Section 15.3. Using Simple Modules | Learning Perl, 5th Edition

15.3. Using Simple Modules

Suppose that you've got a long filename like /usr/local/bin/perl in your program, and you need to determine the basename. That's easy enough since the basename is everything after the last slash (in this case, perl):

     my $name = "/usr/local/bin/perl";     (my $basename = $name) =~ s#.*/##;  # Oops!

As you saw earlier, first Perl does the assignment inside the parentheses, and then it does the substitution. The substitution is supposed to replace any string ending with a slash (that is, the directory name portion) with an empty string, leaving the basename.

If you try this, it will seem to work. Well, it will seem to, but there are three problems.

First, a Unix file or directory name could contain a newline character. (It's not something that's likely to happen by accident, but it's permitted.) Since the regular expression dot (.) can't match a newline, a filename like the string "/home/fred/flintstone\n/brontosaurus" won't work right because that code will think the basename is "flintstone\n/brontosaurus". You could fix that with the /s option to the pattern (if you remembered about this subtle and infrequent case), making the substitution look like this: s#.*/##s. The second problem is this is Unix-specific. It assumes the forward slash will be the directory separator as it is on Unix and not the backslash or colon that some systems use.

The third (and biggest) problem with this is we're trying to solve a problem someone else has solved. Perl comes with a number of modules, which are smart extensions to Perl that add to its functionality. If those aren't enough, many other useful modules are available on CPAN, with new ones being added every week. You (or, better yet, your system administrator) can install them if you need their functionality.

In the rest of this section, we'll show you how to use the features of some of the modules that come with Perl. (There's more that these modules can do. This is just an overview to illustrate the general principles of how to use a module.)

We can't show you everything you'd need to know about using modules since you'd have to understand advanced topics like references and objects to use some modules.^[] Those topics, including how to create a module, will be covered in detail in the Alpaca. Further information on some interesting and useful modules is included in Appendix B.

] As well see in the next few pages, you may be able to use a module that uses objects and references without having to understand those advanced topics.

15.3.1. The File::Basename Module

In the previous example, we found the basename of a filename in a way that's not portable.

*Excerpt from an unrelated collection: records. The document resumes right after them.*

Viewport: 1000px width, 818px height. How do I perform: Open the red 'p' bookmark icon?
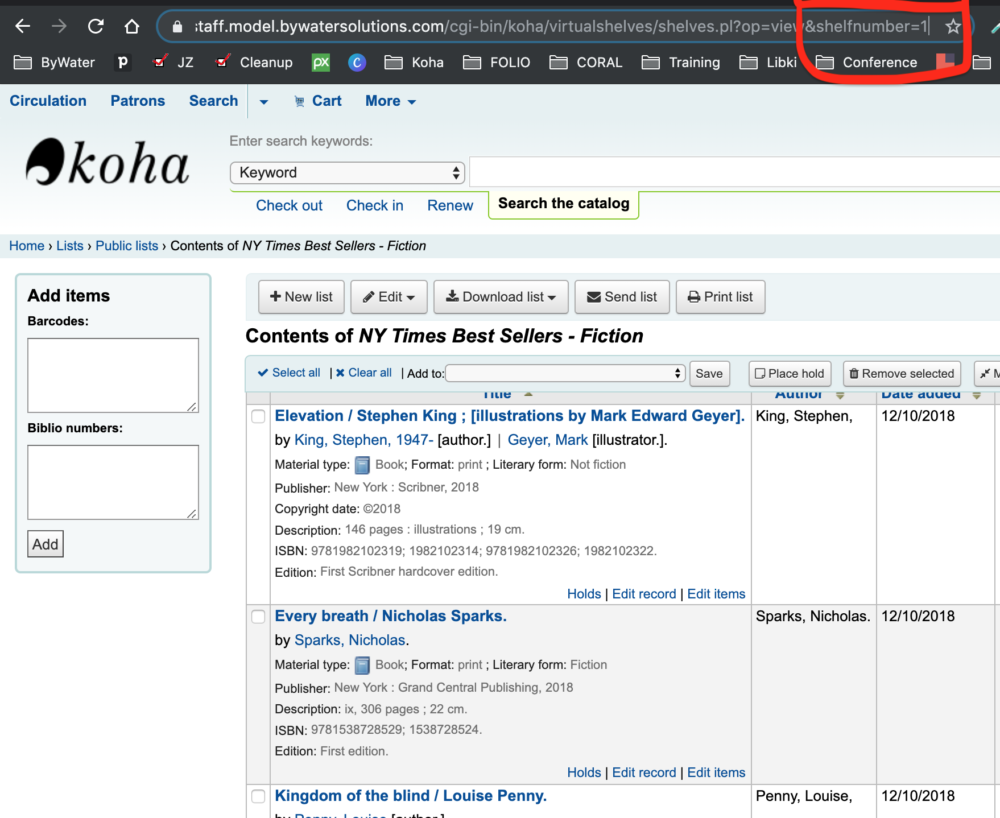[122, 62]
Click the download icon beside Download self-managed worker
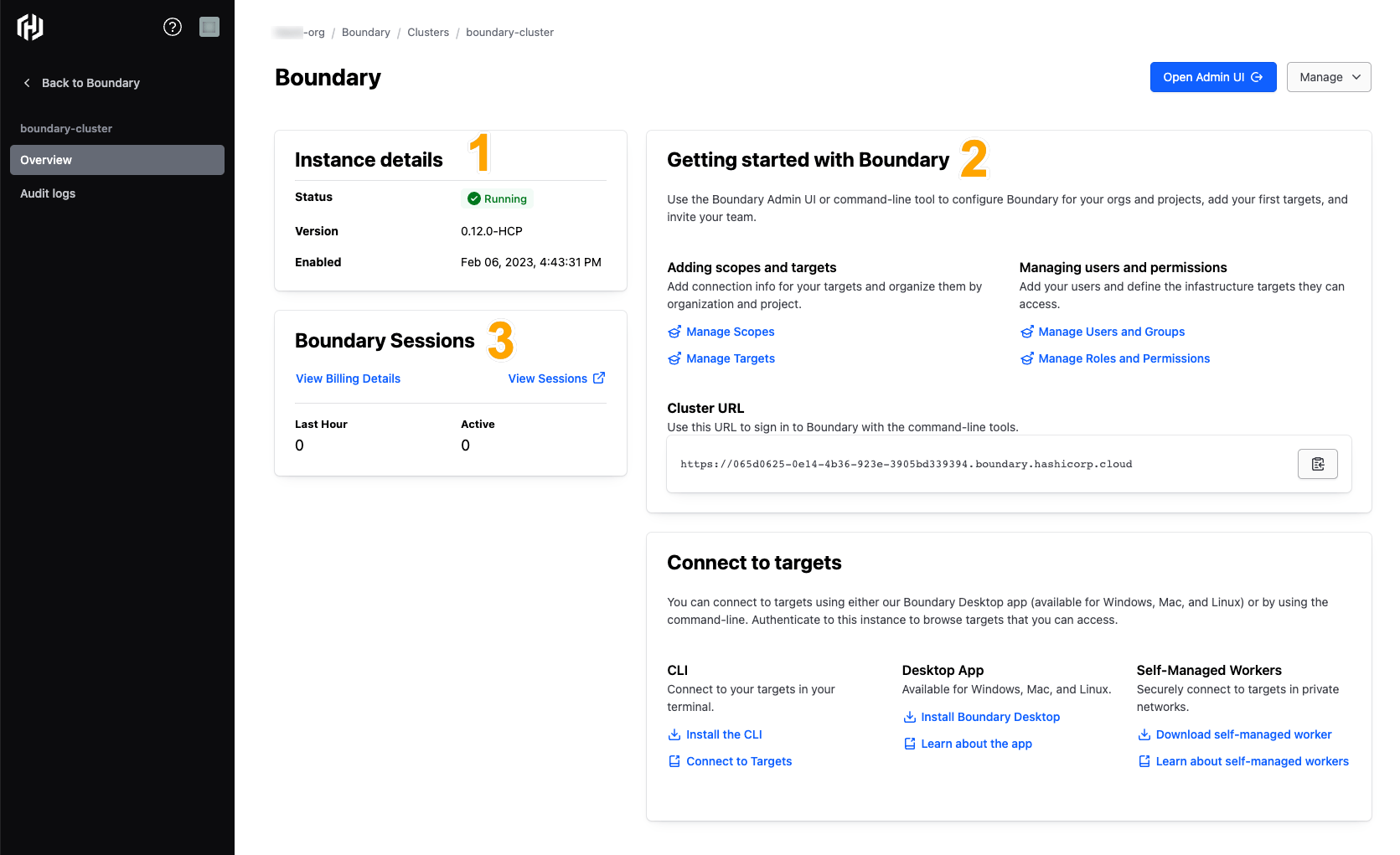Image resolution: width=1400 pixels, height=855 pixels. click(x=1144, y=734)
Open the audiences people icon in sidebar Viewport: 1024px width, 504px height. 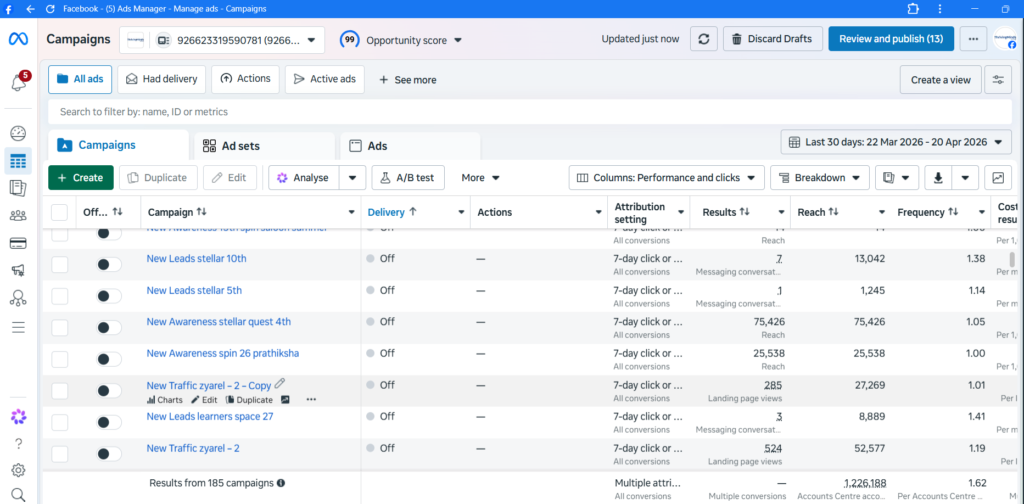tap(18, 215)
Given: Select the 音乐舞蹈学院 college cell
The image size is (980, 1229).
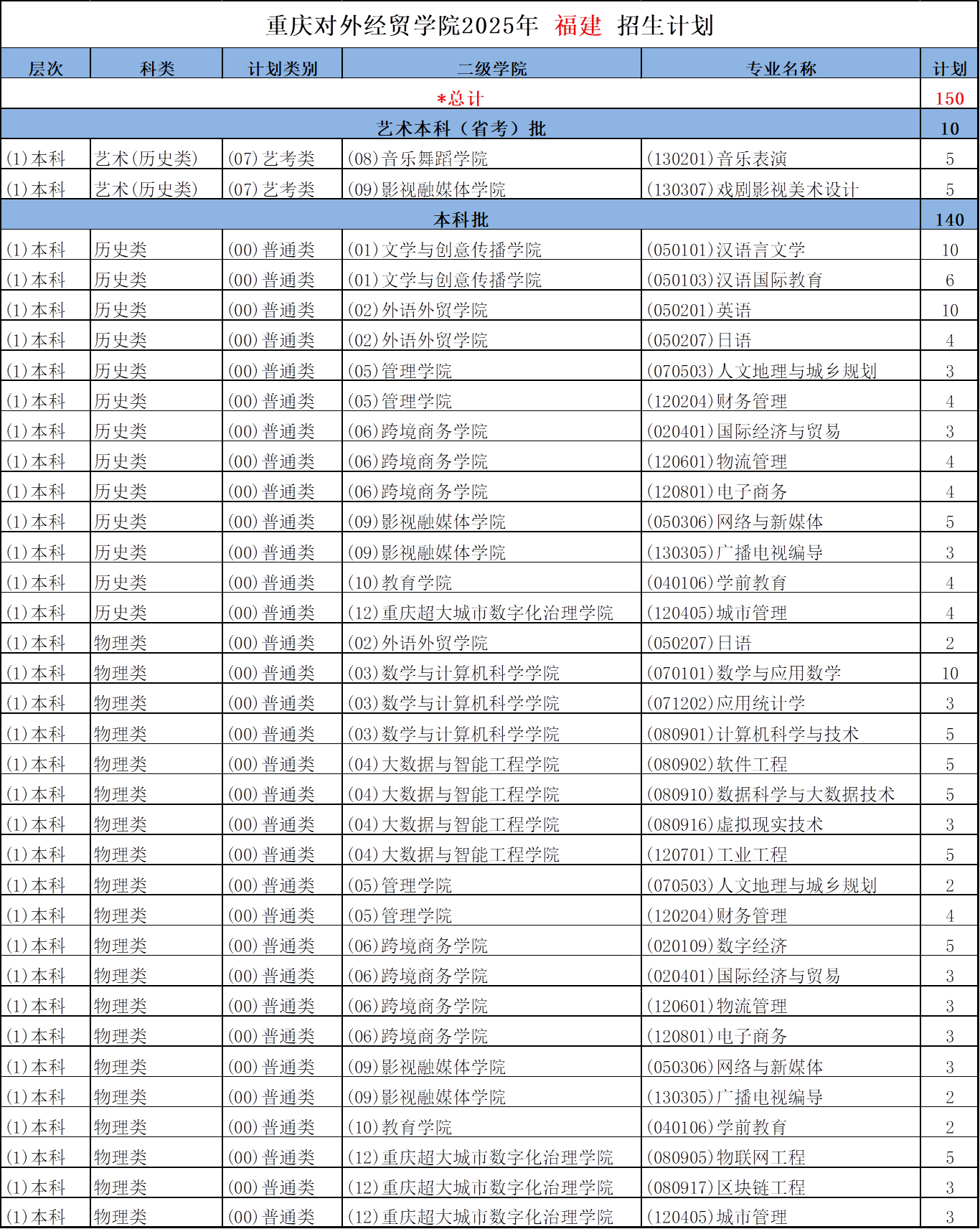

We showed that something that seemed straightforward was susceptible to subtle, mistaken assumptions. (The assumption was that newlines would never appear in file or directory names.) And we were re-inventing the wheel, solving a problem that others have solved (and debugged) many times before us.

Here's a better way to extract the basename of a filename. Perl comes with a module called File::Basename. With the command perldoc File::Basename, or with your system's documentation system, you can read about what it does, which is the first step when using a new module. (It's often the third and fifth step, as well.)

When you're ready to use it, declare it with a use directive near the top of your program:^[*]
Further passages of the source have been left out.